• **Given request**
Reproduce the following records line for line, with nothing changed.

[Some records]
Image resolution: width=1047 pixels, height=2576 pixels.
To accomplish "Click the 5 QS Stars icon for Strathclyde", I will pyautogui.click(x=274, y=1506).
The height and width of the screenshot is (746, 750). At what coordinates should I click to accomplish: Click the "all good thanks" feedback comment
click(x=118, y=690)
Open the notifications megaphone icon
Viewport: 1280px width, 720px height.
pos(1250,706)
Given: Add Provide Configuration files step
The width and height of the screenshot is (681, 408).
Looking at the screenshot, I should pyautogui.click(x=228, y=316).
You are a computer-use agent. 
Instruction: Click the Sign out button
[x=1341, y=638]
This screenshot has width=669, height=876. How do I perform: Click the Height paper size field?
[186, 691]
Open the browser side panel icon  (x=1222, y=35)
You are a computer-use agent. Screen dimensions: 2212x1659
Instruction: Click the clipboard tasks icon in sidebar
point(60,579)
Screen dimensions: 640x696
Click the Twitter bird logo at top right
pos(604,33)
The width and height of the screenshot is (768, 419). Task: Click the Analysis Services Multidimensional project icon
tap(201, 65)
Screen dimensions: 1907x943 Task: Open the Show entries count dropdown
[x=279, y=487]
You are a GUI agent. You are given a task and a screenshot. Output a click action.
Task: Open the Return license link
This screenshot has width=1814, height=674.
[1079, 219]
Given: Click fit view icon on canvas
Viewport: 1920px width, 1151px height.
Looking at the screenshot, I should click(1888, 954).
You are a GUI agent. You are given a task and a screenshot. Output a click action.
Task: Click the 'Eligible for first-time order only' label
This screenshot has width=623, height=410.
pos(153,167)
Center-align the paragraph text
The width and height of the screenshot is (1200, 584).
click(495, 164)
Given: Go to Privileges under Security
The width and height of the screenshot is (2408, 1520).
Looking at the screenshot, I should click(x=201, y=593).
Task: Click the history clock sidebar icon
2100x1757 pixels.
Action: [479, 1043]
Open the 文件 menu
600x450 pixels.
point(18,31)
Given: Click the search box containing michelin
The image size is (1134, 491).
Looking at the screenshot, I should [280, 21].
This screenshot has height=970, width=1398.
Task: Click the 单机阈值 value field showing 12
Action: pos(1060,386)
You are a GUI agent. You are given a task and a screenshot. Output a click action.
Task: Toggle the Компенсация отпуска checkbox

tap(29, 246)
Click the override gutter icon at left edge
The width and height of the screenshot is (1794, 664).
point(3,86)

• **Written solution**
Image resolution: width=1047 pixels, height=2576 pixels.
To accomplish "Click the 5 QS Stars icon for Strathclyde", I will pyautogui.click(x=274, y=1506).
The height and width of the screenshot is (746, 750). At what coordinates should I click to accomplish: Click the "all good thanks" feedback comment
click(x=118, y=690)
Open the notifications megaphone icon
Viewport: 1280px width, 720px height.
pos(1250,706)
Given: Add Provide Configuration files step
The width and height of the screenshot is (681, 408).
Looking at the screenshot, I should pyautogui.click(x=228, y=316).
You are a computer-use agent. 
Instruction: Click the Sign out button
[x=1341, y=638]
This screenshot has width=669, height=876. How do I perform: Click the Height paper size field?
[186, 691]
Open the browser side panel icon  (x=1222, y=35)
You are a computer-use agent. Screen dimensions: 2212x1659
Instruction: Click the clipboard tasks icon in sidebar
point(60,579)
Screen dimensions: 640x696
Click the Twitter bird logo at top right
pos(604,33)
The width and height of the screenshot is (768, 419). Task: Click the Analysis Services Multidimensional project icon
tap(201, 65)
Screen dimensions: 1907x943 Task: Open the Show entries count dropdown
[x=279, y=487]
You are a GUI agent. You are given a task and a screenshot. Output a click action.
Task: Open the Return license link
This screenshot has width=1814, height=674.
[1079, 219]
Given: Click fit view icon on canvas
Viewport: 1920px width, 1151px height.
Looking at the screenshot, I should click(1888, 954).
You are a GUI agent. You are given a task and a screenshot. Output a click action.
Task: Click the 'Eligible for first-time order only' label
This screenshot has width=623, height=410.
pos(153,167)
Center-align the paragraph text
The width and height of the screenshot is (1200, 584).
click(495, 164)
Given: Go to Privileges under Security
The width and height of the screenshot is (2408, 1520).
Looking at the screenshot, I should click(x=201, y=593).
Task: Click the history clock sidebar icon
2100x1757 pixels.
Action: [479, 1043]
Open the 文件 menu
600x450 pixels.
point(18,31)
Given: Click the search box containing michelin
The image size is (1134, 491).
Looking at the screenshot, I should [280, 21].
This screenshot has height=970, width=1398.
Task: Click the 单机阈值 value field showing 12
Action: pos(1060,386)
You are a GUI agent. You are given a task and a screenshot. Output a click action.
Task: Toggle the Компенсация отпуска checkbox

tap(29, 246)
Click the override gutter icon at left edge
The width and height of the screenshot is (1794, 664).
point(3,86)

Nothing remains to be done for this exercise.